Eaton Professor of Politics, Department of Government, FAS

EMAIL: robert.bates.harvard.edu[at]gmail.com

 The Politics of Agricultural Policy in Africa.

 ABSTRACT: In the decades after independence, many states in Africa became poorer; they turned authoritarian; the policies of their governments exhibited urban bias; and while peopled largely by farmers, Africa imported much of its food. Scholars, including myself, probed the roots of their economic decline and hypothesized that they lay in Africa's politics.

More recently, Africa's economies have revived, propelled in significant part by the revival of  agriculture. Systematic research strongly suggests that politics again plays a major role.  The return of party competition, it has been found, means that those competing for power now have to counter to the interests of farmers, who constitute the majority of the electorate.  Politicians therefore have a strong incentive to endorse policies that promote the interests of those who produce rather than those who purchase agricultural crops. 

Changes in political institutions in Africa thus produce a change in political incentives; the change in political incentives seems to have led to a change in public policies; and the change in policies appear to have affected the behavior of farmers.

David E. Bell

George M. Moffett Professor of Agriculture and Business, HBS

EMAIL: dbell[at]hbs.edu

 Supply Chains.

 ABSTRACT: Prof. Bell discussed three trends that affect the trading of commodities in the world today. The first is a move away from crops as commodities: crops are increasingly being segregated and tracked both for food safety reasons but also because of consumer demands for different food types. The second trend is a renewed interest in self-sufficiency by nations. The international trading of food is economically optimal but not if it leaves a country exposed to disruption. Finally there is the problem of correlated risk: as communications improve, consumers and countries react to events in coordinated ways, creating large swings in supply and demand.

 Emily M. Broad Leib

 Lecturer on Law, HLS; Director, Harvard Food Law and Policy Clinic

EMAIL: ebroad[at]law.harvard.edu

The Role of Law and Policy Research in Our Food System; Case Study on Food Waste.

ABSTRACT: This presentation will discuss how law and policy can contribute to efforts to improve the health and environmental impacts of our food system. I will discuss key tools lawyers bring to this work and describe my research and practice utilizing such tools to reduce the staggering amount of unnecessary food waste.

Joyce E. Chaplin

James Duncan Phillips Professor of Early American History, History Department, FAS

EMAIL: chaplin[at]fas.harvard.edu

 Food and America’s Material Origins.

 ABSTRACT: The 2013 excavation of cannibalized human remains at the site of Jamestowne Fort in Virginia, where winter hunger killed many colonists during the “Starving Time” of 1609 to 1610, was a dramatic reminder that material scarcity has been an intrinsic part of the American past.
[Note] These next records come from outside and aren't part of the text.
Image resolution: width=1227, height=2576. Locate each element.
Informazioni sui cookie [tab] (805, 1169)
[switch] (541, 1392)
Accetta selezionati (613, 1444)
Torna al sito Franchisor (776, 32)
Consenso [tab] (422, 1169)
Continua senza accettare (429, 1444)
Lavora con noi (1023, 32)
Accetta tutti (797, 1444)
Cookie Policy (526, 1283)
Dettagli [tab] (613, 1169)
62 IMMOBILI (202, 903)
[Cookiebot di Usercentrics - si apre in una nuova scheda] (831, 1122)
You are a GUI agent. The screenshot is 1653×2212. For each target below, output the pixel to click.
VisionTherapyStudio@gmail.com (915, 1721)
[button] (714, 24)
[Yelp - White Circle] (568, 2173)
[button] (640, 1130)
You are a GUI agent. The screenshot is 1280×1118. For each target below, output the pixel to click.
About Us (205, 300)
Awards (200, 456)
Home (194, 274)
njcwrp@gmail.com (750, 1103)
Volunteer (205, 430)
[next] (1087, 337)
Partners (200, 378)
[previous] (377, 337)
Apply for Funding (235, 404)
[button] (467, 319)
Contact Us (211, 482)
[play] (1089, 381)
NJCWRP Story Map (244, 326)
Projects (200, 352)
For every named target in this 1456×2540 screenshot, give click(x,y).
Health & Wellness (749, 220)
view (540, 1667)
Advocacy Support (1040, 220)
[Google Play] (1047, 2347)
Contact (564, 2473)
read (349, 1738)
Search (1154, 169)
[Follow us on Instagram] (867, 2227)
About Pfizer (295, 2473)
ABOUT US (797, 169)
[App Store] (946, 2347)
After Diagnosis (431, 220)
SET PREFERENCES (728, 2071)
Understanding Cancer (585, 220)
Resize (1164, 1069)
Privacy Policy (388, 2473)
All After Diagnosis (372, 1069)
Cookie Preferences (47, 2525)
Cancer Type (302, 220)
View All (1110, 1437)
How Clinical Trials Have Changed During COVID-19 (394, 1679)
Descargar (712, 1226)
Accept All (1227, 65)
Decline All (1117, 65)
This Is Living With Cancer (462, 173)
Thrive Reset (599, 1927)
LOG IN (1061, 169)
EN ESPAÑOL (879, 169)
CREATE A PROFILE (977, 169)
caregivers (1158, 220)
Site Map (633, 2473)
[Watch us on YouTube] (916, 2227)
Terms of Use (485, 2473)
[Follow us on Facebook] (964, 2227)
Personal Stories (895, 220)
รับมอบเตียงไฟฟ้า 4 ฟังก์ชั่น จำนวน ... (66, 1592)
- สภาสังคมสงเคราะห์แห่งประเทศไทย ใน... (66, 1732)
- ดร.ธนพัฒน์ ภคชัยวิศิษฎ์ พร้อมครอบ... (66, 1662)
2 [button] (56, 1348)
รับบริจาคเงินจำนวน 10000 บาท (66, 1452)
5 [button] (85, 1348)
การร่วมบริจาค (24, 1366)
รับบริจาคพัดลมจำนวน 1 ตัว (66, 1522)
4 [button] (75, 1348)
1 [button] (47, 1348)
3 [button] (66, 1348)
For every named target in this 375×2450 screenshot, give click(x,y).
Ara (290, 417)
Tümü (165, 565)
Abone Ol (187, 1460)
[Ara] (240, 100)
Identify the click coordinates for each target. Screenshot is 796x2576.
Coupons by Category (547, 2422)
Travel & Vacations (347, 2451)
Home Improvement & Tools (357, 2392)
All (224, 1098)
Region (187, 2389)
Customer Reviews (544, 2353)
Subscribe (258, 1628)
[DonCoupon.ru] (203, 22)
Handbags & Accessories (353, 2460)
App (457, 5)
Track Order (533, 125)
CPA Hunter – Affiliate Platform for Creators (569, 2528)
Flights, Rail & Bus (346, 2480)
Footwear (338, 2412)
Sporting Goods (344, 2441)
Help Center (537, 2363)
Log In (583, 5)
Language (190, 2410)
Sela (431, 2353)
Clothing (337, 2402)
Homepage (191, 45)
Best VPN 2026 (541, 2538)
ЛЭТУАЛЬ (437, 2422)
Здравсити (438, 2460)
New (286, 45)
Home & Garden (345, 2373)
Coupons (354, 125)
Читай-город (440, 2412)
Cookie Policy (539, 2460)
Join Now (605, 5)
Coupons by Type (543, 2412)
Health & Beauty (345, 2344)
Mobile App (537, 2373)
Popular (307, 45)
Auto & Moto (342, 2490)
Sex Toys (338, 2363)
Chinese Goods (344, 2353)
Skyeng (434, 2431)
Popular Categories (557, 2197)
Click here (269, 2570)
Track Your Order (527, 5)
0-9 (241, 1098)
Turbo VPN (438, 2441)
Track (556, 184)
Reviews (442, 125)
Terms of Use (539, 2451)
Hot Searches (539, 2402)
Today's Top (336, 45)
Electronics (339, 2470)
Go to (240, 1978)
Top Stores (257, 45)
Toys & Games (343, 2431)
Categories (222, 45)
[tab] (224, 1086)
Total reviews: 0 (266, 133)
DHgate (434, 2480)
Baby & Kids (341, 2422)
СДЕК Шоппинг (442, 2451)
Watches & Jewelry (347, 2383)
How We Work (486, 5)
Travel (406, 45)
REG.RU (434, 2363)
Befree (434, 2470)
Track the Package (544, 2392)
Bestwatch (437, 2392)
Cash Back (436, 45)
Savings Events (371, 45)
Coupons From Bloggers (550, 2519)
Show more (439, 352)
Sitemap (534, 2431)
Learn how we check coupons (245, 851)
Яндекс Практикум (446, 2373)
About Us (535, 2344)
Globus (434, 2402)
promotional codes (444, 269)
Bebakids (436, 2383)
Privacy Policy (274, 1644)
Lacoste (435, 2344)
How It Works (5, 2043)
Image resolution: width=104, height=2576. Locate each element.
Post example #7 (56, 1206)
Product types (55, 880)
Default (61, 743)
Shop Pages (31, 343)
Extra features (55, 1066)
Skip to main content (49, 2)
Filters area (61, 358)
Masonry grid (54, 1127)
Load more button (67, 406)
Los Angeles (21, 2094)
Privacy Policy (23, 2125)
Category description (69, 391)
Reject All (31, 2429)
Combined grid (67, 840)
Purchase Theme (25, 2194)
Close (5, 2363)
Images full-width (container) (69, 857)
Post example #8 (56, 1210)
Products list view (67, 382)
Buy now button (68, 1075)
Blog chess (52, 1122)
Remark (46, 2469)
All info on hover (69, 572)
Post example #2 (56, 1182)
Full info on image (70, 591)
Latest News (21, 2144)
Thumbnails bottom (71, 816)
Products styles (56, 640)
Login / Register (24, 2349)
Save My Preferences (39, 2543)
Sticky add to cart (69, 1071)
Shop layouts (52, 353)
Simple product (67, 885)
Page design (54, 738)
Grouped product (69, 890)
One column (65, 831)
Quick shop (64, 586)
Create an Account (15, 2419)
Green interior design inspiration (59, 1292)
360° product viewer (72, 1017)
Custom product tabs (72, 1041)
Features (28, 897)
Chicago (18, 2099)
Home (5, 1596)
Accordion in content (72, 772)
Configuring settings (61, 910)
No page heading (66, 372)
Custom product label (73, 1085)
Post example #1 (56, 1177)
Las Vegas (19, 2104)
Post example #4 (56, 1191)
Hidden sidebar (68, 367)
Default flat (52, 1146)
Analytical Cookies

The Jamestown discovery joins many other recent prompts to consider food—in its broadest definition, from subsistence cannibalism to modernist cuisine—as part of the academic historian’s remit.  This is a significant shift.  For a long time, historians preferred to emphasize ideas, agency, and other non-material factors.  They feared, however incongruously, that to argue for the place of food in history was, on the “low” end (as with starvation), too materially deterministic or else, on the “high” end (meaning restaurants), too frivolous. Now, however, there is an intriguing rush to examine how America had material as well as ideological origins. This trend is expressed in new work on climate, environment, and natural resources, including food.  My contributions include publishing multiple pieces on these topics (most recently a forthcoming co-authored book on Thomas Robert Malthus, the original “Malthusian”), advising dissertations on food and environment, helping two new academic journals in food studies get a start, and teaching food history to undergraduates in the General Education curriculum.

 George Church

 Professor of Genetics, HMS

EMAIL: gmc[at]harvard.edu 

Genetic Alternatives to Pesticides, Herbicides, Antibiotics and Antiviral Chemicals. 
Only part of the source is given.